Material for this exercise:
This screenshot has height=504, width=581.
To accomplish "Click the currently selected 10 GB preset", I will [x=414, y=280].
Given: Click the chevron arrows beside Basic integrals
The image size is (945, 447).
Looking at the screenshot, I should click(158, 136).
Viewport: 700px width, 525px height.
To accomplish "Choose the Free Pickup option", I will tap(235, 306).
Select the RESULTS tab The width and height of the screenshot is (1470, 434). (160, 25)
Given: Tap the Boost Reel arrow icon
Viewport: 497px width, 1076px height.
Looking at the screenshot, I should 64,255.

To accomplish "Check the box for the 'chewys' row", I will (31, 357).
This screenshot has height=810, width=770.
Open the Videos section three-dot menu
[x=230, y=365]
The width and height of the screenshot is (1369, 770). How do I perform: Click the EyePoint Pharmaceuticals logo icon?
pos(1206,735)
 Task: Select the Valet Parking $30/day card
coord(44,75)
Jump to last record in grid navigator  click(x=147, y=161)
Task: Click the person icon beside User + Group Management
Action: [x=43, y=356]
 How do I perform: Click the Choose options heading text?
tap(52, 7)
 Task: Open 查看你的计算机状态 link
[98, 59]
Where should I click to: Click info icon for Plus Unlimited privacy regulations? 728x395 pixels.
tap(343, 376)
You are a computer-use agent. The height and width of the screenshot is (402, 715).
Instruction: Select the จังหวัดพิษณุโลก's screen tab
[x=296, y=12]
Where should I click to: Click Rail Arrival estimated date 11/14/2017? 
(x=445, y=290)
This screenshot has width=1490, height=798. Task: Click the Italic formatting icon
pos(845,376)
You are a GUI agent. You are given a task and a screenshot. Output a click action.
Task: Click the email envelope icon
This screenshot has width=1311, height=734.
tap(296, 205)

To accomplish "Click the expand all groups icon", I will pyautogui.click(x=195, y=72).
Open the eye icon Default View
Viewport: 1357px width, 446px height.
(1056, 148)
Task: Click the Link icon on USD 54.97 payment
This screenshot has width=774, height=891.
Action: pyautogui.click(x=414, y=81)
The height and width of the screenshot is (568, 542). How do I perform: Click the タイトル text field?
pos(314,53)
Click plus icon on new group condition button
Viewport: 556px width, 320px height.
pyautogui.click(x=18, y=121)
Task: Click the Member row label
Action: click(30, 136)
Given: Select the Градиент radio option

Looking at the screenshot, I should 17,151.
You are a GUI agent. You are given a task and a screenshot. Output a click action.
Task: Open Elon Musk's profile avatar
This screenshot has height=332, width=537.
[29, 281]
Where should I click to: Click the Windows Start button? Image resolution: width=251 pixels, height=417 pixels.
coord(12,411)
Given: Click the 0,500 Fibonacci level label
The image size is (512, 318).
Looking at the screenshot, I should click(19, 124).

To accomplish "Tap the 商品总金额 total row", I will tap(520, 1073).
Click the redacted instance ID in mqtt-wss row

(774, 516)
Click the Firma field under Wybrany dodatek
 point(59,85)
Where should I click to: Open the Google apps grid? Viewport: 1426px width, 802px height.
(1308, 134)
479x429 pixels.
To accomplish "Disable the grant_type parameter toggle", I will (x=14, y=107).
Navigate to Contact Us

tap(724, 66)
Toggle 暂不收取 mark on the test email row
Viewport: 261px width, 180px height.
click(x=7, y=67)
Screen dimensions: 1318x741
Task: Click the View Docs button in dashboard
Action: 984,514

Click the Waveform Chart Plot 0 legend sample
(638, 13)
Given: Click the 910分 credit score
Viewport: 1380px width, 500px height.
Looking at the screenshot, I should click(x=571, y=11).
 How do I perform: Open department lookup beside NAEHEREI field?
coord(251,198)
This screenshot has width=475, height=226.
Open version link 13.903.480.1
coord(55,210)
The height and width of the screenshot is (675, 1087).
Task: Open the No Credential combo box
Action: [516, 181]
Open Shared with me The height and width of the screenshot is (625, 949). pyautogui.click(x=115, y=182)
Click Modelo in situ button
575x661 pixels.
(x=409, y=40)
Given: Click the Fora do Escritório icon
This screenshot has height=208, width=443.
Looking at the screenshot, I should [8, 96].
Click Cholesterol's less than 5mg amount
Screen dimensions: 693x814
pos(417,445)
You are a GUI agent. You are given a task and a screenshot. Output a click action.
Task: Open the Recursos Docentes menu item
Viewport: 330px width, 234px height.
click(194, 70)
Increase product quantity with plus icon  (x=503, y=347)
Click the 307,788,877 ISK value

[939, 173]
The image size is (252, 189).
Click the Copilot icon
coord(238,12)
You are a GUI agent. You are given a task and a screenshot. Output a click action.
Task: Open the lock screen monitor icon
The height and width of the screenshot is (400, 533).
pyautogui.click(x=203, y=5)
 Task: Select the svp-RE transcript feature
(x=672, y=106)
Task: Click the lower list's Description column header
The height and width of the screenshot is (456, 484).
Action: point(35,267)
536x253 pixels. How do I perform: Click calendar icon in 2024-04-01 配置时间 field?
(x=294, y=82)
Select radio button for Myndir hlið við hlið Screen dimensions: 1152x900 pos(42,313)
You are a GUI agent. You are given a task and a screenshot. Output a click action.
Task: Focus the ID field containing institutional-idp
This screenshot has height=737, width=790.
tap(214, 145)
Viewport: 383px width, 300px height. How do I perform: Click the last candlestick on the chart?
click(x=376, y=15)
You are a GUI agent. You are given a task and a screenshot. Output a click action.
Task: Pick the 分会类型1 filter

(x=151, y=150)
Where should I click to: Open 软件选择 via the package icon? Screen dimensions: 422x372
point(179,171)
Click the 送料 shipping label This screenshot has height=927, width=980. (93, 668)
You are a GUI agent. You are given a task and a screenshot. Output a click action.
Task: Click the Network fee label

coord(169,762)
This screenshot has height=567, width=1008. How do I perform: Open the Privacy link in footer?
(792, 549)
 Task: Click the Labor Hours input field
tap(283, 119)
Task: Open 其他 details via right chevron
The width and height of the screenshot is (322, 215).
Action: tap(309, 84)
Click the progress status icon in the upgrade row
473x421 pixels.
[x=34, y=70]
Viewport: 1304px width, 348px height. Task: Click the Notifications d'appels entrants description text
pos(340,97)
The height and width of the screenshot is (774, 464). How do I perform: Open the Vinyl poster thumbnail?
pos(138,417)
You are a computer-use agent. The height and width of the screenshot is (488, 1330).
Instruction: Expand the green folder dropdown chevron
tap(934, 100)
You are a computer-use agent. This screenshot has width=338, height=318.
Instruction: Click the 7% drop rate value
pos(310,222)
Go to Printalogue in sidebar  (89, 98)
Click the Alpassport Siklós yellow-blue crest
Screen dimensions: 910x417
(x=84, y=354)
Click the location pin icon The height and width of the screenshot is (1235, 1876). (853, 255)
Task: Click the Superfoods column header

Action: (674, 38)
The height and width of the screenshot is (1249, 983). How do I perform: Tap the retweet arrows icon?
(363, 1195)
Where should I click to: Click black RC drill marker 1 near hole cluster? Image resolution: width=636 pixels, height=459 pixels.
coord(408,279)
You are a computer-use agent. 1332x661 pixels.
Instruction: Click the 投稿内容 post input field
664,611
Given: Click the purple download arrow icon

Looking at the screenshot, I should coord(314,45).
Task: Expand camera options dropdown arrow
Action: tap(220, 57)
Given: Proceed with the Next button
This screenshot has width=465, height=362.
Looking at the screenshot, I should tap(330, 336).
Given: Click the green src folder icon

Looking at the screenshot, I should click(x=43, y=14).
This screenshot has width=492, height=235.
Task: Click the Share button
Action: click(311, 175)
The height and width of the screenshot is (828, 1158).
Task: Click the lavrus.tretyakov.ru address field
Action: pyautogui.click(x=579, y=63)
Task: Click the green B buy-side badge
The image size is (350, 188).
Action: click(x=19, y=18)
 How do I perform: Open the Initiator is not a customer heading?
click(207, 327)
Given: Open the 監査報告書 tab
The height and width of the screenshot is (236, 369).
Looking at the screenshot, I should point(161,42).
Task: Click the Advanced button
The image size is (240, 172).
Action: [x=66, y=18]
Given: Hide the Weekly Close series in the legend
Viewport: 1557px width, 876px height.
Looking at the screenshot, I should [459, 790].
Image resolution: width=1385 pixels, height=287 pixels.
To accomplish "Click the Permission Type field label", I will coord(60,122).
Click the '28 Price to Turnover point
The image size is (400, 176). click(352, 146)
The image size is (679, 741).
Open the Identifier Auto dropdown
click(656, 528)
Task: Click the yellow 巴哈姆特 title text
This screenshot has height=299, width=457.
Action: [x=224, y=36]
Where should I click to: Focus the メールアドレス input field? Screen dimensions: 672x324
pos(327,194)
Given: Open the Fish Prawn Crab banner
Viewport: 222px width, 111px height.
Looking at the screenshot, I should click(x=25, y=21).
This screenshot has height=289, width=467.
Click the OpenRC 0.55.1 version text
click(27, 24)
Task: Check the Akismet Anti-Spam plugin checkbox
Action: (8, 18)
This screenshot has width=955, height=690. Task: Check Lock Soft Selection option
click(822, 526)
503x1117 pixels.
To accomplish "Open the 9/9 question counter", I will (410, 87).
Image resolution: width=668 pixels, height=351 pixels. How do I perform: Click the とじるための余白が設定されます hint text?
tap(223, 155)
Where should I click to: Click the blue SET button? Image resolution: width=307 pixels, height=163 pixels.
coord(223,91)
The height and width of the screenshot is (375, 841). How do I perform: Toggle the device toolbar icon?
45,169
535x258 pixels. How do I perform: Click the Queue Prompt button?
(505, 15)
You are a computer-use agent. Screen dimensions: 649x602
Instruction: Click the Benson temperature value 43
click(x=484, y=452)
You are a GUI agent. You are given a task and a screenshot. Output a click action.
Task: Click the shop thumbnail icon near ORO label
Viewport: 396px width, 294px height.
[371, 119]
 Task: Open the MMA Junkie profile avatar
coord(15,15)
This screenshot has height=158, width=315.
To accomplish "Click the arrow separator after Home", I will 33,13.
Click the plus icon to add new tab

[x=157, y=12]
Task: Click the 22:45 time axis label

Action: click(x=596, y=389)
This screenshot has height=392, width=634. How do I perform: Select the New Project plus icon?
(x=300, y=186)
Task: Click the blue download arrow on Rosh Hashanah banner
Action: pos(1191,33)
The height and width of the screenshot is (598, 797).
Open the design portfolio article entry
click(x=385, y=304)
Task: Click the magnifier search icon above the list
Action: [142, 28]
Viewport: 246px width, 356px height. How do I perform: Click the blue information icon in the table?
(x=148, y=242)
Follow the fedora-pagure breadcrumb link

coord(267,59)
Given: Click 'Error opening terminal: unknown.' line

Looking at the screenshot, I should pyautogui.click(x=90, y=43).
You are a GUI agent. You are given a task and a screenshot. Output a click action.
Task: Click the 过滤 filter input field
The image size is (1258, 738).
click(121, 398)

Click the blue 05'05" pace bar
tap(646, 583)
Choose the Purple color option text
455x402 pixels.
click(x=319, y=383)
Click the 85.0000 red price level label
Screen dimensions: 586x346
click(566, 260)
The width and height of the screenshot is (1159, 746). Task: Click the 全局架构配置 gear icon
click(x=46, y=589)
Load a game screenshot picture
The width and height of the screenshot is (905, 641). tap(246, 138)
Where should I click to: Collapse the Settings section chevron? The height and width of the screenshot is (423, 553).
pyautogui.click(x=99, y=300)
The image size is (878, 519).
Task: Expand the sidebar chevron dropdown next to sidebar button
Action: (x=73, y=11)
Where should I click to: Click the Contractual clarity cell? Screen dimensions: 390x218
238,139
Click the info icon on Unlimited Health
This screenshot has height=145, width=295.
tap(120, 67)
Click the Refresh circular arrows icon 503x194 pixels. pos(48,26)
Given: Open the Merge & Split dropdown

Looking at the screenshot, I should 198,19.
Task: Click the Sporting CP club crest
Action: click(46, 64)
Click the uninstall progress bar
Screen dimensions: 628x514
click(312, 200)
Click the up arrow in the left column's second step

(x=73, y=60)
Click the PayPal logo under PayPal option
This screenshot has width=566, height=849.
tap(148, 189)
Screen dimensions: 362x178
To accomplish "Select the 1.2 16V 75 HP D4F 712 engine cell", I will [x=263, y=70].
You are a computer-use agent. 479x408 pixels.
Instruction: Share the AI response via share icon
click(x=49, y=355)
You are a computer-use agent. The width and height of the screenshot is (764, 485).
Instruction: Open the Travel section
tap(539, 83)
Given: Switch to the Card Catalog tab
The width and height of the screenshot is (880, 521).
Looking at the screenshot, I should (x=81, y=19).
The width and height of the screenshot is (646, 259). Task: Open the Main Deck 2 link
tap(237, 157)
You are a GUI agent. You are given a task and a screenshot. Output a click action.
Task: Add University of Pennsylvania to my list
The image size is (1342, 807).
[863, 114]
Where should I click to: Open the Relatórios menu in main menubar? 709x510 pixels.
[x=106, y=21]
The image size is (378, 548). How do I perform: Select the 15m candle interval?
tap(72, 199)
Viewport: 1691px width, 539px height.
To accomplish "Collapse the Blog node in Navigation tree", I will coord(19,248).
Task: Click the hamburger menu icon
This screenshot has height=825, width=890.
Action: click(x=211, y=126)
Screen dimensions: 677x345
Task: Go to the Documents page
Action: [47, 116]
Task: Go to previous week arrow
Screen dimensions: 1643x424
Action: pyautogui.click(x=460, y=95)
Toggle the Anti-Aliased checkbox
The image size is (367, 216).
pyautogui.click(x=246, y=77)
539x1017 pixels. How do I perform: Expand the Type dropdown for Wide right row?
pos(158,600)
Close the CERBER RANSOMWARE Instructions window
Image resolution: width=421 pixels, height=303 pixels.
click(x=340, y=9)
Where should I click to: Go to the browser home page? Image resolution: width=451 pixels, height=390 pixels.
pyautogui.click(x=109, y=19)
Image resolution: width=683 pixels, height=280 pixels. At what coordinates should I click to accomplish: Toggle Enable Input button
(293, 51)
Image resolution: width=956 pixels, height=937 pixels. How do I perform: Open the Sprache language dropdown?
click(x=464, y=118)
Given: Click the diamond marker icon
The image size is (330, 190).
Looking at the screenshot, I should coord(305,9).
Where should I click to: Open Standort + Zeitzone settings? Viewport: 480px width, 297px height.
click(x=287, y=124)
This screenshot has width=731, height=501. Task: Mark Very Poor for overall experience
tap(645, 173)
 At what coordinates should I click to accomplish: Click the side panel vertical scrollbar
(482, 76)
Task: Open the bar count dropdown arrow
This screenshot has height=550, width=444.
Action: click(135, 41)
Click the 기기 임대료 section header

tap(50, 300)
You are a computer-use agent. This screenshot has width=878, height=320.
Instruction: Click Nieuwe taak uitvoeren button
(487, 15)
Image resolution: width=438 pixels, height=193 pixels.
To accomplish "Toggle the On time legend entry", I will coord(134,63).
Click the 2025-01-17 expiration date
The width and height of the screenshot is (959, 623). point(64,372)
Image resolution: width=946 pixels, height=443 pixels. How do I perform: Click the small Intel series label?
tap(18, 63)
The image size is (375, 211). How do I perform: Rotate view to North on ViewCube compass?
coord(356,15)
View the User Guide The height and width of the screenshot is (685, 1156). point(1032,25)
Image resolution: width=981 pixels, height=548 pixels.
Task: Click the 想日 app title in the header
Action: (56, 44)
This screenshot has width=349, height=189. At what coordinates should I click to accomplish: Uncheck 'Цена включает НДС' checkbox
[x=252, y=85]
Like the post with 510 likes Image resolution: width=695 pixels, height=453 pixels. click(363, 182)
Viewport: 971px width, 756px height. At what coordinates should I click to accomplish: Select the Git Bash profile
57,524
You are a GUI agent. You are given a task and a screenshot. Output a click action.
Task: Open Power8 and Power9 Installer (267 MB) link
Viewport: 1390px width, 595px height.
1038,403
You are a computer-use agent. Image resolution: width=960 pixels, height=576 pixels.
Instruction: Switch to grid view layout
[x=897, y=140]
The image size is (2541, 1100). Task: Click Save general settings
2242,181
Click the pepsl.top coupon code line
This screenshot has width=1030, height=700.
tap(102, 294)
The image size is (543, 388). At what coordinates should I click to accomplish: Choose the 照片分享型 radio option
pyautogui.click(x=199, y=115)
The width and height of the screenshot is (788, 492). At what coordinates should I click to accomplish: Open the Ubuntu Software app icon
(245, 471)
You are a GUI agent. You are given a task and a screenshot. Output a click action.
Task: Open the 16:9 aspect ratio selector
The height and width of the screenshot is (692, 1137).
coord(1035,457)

Exercise requirements:
All lines above between those holding "Select radio button" and "has width=338, height=318.", inclusive, must be set down unchanged, and no other line may be included.

Finished exercise:
Select radio button for Myndir hlið við hlið Screen dimensions: 1152x900 pos(42,313)
You are a GUI agent. You are given a task and a screenshot. Output a click action.
Task: Focus the ID field containing institutional-idp
This screenshot has height=737, width=790.
tap(214, 145)
Viewport: 383px width, 300px height. How do I perform: Click the last candlestick on the chart?
click(x=376, y=15)
You are a GUI agent. You are given a task and a screenshot. Output a click action.
Task: Pick the 分会类型1 filter

(x=151, y=150)
Where should I click to: Open 软件选择 via the package icon? Screen dimensions: 422x372
point(179,171)
Click the 送料 shipping label This screenshot has height=927, width=980. (93, 668)
You are a GUI agent. You are given a task and a screenshot. Output a click action.
Task: Click the Network fee label

coord(169,762)
This screenshot has height=567, width=1008. How do I perform: Open the Privacy link in footer?
(792, 549)
 Task: Click the Labor Hours input field
tap(283, 119)
Task: Open 其他 details via right chevron
The width and height of the screenshot is (322, 215).
Action: tap(309, 84)
Click the progress status icon in the upgrade row
473x421 pixels.
[x=34, y=70]
Viewport: 1304px width, 348px height. Task: Click the Notifications d'appels entrants description text
pos(340,97)
The height and width of the screenshot is (774, 464). How do I perform: Open the Vinyl poster thumbnail?
pos(138,417)
You are a computer-use agent. The height and width of the screenshot is (488, 1330).
Instruction: Expand the green folder dropdown chevron
tap(934, 100)
You are a computer-use agent. This screenshot has width=338, height=318.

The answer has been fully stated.